*What needs to be done*: Count the lines below that contain the string "dropdown" with matching case, and reply with the number only.

____________________

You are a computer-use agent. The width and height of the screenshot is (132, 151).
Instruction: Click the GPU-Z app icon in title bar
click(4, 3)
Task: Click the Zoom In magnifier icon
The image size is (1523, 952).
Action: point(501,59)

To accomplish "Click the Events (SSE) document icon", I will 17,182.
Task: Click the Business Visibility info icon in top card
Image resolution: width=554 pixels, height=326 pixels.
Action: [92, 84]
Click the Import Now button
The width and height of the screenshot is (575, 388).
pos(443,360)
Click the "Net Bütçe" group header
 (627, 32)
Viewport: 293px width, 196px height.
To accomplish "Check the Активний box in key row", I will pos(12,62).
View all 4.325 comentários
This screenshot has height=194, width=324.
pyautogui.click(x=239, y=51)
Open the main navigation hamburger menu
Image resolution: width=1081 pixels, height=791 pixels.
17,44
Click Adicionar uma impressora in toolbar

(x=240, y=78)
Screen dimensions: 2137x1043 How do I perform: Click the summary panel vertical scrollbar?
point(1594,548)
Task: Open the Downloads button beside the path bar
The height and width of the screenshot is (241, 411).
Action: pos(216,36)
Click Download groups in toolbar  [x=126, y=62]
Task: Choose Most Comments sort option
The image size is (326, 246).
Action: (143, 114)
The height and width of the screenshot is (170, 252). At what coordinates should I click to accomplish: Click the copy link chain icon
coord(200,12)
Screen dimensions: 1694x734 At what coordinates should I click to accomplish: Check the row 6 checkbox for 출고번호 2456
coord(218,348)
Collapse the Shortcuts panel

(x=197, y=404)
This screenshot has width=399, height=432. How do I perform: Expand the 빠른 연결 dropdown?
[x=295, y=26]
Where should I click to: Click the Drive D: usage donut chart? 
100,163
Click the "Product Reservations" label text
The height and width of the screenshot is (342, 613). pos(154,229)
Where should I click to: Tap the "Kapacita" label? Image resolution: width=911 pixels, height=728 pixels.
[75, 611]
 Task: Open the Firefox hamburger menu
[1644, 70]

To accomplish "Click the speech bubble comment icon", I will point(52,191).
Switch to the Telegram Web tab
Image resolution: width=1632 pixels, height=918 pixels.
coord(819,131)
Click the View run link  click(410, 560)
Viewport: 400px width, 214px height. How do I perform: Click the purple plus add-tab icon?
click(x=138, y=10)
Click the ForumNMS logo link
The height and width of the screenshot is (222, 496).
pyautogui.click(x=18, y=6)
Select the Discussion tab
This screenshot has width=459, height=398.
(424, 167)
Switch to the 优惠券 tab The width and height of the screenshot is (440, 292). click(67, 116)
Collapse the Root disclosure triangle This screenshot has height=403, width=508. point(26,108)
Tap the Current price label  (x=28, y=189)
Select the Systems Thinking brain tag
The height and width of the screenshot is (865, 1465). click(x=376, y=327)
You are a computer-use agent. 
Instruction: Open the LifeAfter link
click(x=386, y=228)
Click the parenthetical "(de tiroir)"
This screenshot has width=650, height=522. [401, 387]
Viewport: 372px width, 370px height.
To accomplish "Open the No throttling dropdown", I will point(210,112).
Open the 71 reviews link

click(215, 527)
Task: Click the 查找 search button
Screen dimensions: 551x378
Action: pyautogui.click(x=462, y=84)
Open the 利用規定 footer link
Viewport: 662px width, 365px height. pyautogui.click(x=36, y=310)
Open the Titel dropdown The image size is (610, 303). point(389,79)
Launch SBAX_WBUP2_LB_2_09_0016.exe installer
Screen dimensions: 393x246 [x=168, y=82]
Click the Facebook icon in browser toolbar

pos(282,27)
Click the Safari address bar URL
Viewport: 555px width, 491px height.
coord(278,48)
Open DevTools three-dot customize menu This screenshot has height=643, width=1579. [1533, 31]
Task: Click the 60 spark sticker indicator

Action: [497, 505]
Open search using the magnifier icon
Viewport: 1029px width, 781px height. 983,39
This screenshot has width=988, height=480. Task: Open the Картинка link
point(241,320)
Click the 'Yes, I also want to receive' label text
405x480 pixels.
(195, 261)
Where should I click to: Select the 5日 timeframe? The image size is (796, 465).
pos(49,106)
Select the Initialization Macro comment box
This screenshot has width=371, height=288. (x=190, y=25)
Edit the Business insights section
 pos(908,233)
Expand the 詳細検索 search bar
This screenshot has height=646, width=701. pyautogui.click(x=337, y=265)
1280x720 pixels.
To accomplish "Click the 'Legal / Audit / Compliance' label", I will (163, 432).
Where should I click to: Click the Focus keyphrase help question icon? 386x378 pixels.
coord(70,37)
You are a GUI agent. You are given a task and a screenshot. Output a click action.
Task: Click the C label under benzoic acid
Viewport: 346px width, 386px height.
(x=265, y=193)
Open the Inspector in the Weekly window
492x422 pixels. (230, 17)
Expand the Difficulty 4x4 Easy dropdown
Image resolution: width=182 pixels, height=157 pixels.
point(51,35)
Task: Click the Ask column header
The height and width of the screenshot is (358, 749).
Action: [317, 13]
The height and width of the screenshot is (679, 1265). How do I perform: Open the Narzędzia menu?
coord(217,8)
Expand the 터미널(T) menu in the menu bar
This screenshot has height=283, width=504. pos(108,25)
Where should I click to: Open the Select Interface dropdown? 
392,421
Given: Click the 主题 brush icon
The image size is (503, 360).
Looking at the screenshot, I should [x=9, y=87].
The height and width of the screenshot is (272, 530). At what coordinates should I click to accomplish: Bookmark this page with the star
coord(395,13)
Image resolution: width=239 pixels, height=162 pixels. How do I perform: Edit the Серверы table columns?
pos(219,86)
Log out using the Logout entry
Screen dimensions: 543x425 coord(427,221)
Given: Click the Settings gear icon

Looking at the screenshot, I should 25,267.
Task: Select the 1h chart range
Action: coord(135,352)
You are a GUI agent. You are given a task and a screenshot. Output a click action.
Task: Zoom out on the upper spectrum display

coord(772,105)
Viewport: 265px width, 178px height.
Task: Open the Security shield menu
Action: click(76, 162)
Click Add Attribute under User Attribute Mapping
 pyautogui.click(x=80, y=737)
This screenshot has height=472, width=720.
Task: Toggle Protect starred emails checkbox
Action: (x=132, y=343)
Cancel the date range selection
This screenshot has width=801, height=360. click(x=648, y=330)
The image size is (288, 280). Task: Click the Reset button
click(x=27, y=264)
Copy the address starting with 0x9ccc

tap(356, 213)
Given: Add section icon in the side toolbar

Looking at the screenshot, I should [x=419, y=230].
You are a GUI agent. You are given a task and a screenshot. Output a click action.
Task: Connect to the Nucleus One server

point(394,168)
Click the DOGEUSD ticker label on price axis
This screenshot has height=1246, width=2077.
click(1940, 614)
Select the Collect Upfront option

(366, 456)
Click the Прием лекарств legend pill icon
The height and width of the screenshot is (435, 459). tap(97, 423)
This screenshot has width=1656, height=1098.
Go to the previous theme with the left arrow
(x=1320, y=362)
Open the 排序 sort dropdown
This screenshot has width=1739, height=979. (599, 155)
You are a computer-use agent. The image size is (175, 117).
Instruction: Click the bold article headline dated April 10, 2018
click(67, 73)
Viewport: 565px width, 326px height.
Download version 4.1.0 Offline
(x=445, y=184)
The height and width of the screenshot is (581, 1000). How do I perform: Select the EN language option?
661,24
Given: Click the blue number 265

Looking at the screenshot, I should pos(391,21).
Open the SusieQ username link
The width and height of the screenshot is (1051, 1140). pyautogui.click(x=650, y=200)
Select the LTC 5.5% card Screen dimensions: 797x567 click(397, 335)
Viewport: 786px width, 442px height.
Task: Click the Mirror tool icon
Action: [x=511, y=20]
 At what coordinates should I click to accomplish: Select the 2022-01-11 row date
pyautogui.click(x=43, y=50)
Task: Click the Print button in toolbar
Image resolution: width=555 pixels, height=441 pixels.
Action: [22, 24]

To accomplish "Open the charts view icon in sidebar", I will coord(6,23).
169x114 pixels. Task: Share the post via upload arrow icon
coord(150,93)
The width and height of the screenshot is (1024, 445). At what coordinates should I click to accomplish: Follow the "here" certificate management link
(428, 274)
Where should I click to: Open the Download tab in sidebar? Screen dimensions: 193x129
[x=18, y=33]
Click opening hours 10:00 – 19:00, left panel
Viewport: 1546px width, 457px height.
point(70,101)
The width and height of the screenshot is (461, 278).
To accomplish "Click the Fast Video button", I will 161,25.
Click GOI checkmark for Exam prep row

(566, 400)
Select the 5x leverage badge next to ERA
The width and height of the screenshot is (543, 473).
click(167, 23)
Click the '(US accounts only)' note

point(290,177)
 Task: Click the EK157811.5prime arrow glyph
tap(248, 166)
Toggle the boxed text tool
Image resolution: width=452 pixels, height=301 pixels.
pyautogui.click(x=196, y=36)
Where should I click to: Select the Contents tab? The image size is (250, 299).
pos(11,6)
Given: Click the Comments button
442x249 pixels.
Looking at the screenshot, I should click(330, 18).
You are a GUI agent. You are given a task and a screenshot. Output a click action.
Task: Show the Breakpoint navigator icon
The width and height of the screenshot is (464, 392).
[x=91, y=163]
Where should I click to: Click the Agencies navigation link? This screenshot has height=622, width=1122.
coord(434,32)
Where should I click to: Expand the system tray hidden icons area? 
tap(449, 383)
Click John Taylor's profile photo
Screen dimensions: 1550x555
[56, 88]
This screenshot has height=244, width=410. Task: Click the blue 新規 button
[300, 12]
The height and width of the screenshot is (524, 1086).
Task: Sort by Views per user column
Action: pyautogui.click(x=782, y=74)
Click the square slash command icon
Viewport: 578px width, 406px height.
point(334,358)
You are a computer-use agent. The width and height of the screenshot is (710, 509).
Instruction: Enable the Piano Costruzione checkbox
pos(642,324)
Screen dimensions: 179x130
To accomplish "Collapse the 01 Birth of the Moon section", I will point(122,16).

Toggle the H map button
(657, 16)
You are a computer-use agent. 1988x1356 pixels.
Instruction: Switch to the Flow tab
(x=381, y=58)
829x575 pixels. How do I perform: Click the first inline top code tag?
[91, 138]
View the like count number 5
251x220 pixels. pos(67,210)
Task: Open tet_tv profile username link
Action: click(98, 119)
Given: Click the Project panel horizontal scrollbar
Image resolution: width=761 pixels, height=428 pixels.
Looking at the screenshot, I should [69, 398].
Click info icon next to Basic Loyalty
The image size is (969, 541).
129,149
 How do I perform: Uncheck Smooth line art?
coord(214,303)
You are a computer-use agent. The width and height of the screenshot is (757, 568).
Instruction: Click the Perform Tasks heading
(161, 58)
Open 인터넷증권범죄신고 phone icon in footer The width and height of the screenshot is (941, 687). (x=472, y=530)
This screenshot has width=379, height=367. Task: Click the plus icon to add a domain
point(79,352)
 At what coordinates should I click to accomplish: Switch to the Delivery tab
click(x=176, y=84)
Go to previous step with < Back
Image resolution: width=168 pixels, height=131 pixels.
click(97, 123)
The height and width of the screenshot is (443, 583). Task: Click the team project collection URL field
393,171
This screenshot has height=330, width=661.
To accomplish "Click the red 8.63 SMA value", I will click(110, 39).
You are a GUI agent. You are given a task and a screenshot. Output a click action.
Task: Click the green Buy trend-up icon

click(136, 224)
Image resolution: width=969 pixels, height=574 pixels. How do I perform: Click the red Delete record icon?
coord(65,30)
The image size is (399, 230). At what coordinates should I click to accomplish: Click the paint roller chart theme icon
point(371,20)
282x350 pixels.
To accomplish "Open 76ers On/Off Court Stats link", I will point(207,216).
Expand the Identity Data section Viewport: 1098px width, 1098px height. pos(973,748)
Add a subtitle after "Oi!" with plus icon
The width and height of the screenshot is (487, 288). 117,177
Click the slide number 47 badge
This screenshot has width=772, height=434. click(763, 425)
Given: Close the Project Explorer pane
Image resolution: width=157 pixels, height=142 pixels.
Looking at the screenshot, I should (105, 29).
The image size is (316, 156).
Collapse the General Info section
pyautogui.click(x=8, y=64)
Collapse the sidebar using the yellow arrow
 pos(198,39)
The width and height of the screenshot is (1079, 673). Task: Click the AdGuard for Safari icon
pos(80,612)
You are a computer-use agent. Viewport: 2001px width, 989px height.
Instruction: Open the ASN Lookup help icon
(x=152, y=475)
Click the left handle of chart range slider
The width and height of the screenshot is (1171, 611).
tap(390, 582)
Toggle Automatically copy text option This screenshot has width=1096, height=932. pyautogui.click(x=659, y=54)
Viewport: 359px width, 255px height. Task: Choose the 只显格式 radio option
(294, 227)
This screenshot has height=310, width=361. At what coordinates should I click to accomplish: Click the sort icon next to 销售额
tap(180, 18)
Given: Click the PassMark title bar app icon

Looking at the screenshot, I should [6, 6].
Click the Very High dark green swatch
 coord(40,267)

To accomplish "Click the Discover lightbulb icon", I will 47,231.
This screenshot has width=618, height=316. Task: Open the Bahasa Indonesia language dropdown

____________________

*Written response*: 7